I was in the ten fifteen race and managed to get in a good warm-up prior to being called to the starting line. I had left my watch in the car, but it seemed like they were calling us up quite early. After a lot of standing around we moved to the start line, where we stood around for a long time more. Seconds after the race official called one minute till start I looked down and noticed that my left front brake pad was perpendicular to the rim. Crap. I must have forgotten to tighten it down. No front brakes today.

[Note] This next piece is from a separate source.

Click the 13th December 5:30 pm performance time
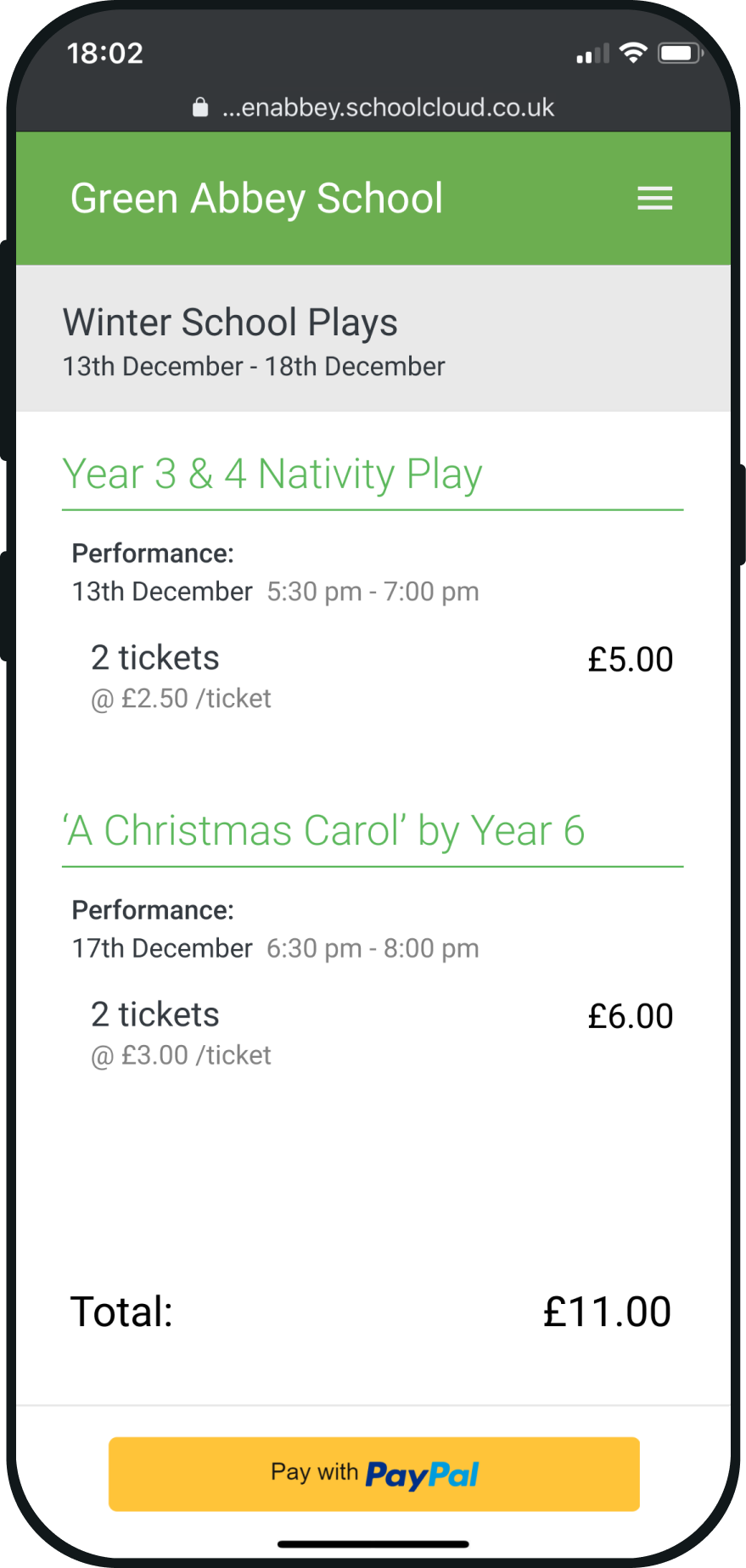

The race began in a slow but quickly building sprint and just as we passed the Cucina Fresca tent a big chunk of green fabric, perhaps it was some kind of fencing, blew onto the course. It took some cool headed riding by about a dozen guys to avert disaster. I hadn’t been able to preview the course so I was seeing everything for the first time. Despite the evening rain the course wasn’t muddy, some of the grass was saturated, but nothing too mucky. The first set of barriers were in a tough spot because you had to dismount while simultaneously descending a hill and making a hard right. It was a fairly technical spot that required some good dismount/mount skills, and consequently I lost some hard won ground each time through.

Luckily I’d been to Kore Kross the Wednesday before and had ridden the touchy downhill hairpin turn portion of the route. This was a tricky spot and with only one brake I struggled to check enough speed and barely missed running through the tape on more than one occasion. My cornering skills really suck, I think that the trick is to burn your speed before the corner, roll through tight and then accelerate out. I’m currently hitting the corners much too fast which then forces me to both swing wide and brake mid turn, thus causing my rear wheel to either skid or bounce. If I keep that up I’m going to go down sooner rather than later.

I was gasping on the final lap and really struggled on the barriers. It’s surprising how much energy it takes to get over those things. The good guys make it look so easy. As I came through the final barriers, which were just shy of the finish line, I could hear a couple of guys coming up on me, no way were they going to pass. I made an overly aggressive – and somewhat crushing – remount and pushed to the finish line. I finished midfield.